A. Indeed, drug combinations are a very good weapon, but they are also a double-edged sword. They are not harmless, they cause side effects and, although we are increasingly trained to see them, we cannot let our guard down because they also add effects. For example, there are immune-related toxicities: what we do with immunotherapy is to modulate the body’s own immune response, making our own defense cells, the T lymphocytes, attack the cancer cells. But, sometimes these lymphocytes rebel against the body itself and cause damage. Fortunately, it doesn’t happen often, but we do not currently have the tools to be able to differentiate which patients are going to be good responders, which are not going to respond, or which patients will develop toxicity before starting a treatment.
Q. When we talk about lung cancer, we immediately think about tobacco. What happens to non-smokers who develop these types of tumors? How is it explained?
A. Tobacco is the main cause without any doubt. But there are other established causes: asbestos or radon, for example. But there are people who, unfortunately, do not have a risk factor identified and in these patients, the first thing to do is look for an underlying molecular alteration and try to treat it in the most targeted way possible.
Q. A study published in Nature also pointed to the role of pollution in thousands of deaths from lung cancer. What do you know about the role of pollution in this phenomenon?

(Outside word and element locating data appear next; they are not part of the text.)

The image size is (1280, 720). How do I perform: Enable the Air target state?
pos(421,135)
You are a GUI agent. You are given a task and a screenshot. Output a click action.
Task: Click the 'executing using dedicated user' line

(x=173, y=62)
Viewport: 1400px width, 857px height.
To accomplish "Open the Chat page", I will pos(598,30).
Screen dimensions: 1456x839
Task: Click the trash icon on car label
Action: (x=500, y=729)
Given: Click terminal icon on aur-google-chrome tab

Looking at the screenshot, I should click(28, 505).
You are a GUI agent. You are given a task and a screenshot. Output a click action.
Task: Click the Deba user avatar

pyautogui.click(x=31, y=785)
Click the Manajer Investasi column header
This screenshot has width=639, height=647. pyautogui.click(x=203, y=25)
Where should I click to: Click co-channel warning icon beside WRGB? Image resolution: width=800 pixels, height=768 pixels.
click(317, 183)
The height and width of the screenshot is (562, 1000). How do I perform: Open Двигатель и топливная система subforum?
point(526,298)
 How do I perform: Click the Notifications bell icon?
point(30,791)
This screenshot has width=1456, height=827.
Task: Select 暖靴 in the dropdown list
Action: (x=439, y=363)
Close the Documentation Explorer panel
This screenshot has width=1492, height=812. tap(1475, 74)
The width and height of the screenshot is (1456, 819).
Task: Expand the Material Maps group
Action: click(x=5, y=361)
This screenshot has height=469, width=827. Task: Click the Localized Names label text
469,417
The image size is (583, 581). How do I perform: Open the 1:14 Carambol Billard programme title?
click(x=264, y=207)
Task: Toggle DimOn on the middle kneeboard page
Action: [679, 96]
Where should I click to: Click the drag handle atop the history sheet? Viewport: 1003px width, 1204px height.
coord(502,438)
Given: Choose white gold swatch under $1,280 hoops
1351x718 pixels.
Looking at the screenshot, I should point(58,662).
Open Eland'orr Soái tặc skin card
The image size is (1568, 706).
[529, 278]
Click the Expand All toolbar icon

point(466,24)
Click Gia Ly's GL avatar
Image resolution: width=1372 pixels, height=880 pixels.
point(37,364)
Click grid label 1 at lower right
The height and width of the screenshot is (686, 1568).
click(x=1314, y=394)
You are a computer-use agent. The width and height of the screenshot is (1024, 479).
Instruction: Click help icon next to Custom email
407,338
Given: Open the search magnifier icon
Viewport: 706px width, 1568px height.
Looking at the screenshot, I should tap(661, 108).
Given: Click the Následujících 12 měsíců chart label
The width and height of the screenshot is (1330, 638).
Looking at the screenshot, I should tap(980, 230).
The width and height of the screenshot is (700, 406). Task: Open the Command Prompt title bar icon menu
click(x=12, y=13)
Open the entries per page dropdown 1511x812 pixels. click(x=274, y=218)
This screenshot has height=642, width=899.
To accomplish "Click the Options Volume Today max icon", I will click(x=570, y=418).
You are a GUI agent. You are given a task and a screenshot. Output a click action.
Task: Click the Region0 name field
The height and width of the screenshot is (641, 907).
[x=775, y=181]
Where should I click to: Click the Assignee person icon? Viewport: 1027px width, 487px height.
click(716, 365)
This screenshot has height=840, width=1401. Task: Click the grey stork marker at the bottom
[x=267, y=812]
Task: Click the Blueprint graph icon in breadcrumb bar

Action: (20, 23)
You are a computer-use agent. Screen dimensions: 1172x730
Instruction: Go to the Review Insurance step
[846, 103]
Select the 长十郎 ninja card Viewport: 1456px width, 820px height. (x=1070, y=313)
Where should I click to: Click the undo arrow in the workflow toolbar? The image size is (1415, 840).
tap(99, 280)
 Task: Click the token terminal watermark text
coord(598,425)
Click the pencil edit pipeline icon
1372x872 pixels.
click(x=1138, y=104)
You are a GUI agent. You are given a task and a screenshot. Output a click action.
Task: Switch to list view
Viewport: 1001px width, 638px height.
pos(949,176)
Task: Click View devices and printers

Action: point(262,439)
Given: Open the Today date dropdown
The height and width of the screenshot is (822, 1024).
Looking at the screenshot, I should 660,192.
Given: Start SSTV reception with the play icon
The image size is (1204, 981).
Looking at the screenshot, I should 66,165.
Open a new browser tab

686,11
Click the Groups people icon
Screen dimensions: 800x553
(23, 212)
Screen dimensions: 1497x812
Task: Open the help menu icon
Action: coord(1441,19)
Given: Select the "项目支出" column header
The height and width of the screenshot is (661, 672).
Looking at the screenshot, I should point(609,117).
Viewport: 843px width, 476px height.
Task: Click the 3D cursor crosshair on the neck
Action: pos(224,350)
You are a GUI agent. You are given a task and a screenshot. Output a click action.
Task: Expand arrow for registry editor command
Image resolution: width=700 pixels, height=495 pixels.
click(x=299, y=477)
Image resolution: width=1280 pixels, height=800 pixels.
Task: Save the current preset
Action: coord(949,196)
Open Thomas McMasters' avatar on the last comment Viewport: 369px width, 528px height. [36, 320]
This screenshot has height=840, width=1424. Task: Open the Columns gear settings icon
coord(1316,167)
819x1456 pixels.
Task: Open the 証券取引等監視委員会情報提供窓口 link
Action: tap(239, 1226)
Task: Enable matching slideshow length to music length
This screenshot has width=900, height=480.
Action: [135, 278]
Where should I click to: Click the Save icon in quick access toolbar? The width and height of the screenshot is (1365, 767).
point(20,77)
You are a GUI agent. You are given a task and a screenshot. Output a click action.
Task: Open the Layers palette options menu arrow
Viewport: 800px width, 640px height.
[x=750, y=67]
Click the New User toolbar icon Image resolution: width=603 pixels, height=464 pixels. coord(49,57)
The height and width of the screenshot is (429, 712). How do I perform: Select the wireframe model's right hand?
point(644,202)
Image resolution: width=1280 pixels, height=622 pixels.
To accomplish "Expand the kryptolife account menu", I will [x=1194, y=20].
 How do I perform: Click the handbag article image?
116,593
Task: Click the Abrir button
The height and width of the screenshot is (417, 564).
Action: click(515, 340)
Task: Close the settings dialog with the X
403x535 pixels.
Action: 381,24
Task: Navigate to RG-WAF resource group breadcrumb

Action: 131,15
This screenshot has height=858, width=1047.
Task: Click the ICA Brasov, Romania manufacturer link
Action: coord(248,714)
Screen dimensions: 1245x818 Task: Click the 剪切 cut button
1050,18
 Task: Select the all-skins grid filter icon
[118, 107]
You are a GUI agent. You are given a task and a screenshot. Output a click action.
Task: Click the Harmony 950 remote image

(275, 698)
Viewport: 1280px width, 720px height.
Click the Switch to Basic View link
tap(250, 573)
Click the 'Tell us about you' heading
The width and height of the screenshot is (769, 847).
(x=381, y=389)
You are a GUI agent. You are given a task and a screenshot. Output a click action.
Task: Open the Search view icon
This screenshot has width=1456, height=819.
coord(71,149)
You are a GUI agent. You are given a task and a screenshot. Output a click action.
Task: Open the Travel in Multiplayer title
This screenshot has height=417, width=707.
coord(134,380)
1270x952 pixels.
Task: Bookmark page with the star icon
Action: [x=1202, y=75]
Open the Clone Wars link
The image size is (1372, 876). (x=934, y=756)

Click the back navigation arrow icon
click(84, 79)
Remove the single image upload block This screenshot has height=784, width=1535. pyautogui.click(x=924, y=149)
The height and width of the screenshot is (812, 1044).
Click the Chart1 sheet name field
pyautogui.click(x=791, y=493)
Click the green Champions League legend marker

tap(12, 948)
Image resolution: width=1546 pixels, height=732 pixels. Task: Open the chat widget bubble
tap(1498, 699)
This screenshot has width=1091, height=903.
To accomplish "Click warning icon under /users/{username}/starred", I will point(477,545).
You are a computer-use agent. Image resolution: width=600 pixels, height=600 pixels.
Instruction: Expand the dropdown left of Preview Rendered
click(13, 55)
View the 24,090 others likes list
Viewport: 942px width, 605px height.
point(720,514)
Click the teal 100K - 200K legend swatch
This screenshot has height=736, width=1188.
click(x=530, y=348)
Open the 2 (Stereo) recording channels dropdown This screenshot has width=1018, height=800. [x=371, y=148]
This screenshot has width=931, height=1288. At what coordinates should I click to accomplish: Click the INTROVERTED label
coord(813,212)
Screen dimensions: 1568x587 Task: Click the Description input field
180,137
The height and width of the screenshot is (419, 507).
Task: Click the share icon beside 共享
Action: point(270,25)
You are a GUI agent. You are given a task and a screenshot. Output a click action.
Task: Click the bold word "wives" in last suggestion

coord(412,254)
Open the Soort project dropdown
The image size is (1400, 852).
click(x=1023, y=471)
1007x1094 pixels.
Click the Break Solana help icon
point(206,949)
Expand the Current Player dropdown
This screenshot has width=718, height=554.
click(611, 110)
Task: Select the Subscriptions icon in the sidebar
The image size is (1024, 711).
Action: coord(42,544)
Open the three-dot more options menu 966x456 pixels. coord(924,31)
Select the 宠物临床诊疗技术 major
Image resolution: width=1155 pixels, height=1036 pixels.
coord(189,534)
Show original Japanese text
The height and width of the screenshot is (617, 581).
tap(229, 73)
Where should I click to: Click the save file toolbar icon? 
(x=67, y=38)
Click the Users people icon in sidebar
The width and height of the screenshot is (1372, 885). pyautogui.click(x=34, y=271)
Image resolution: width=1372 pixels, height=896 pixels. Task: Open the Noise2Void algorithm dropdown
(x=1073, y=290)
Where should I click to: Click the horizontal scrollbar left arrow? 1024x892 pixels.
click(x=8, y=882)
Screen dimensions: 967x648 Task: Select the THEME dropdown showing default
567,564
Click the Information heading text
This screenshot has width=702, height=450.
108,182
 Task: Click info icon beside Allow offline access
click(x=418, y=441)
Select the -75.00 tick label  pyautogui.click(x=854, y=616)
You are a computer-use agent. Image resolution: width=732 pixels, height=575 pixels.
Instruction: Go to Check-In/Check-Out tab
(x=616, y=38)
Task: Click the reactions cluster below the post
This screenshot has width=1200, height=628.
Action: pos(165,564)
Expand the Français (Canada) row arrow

A. It is very difficult to quantify the damage caused by just one factor because, when evaluating these population studies, many factors come into play. Environmental pollution, especially in large cities, plays a very important role, not only in terms of developing a tumor, but also in other respiratory diseases. But quantifying the real impact is difficult. Obviously, there is a clear trend of increasing diseases with greater environmental pollution.
Q. Now more cases of cancer are appearing in smokers who are women. Do lung tumors behave the same in men and women?
A. They behave differently. The presence of different tumors is slightly different and the response profile for the treatments is different, especially with immunotherapy. It seems that there is a certain tendency towards a worse response, but I don’t want to cause alarm by saying that. Not because a woman who smokes will always respond worse, but these are small factors that must be taken into account, above all, when evaluating the response. The symptoms, apparently, are the same, but medicine has been very androcentric, and now we see that how we perceive illness and pain is different between men and women.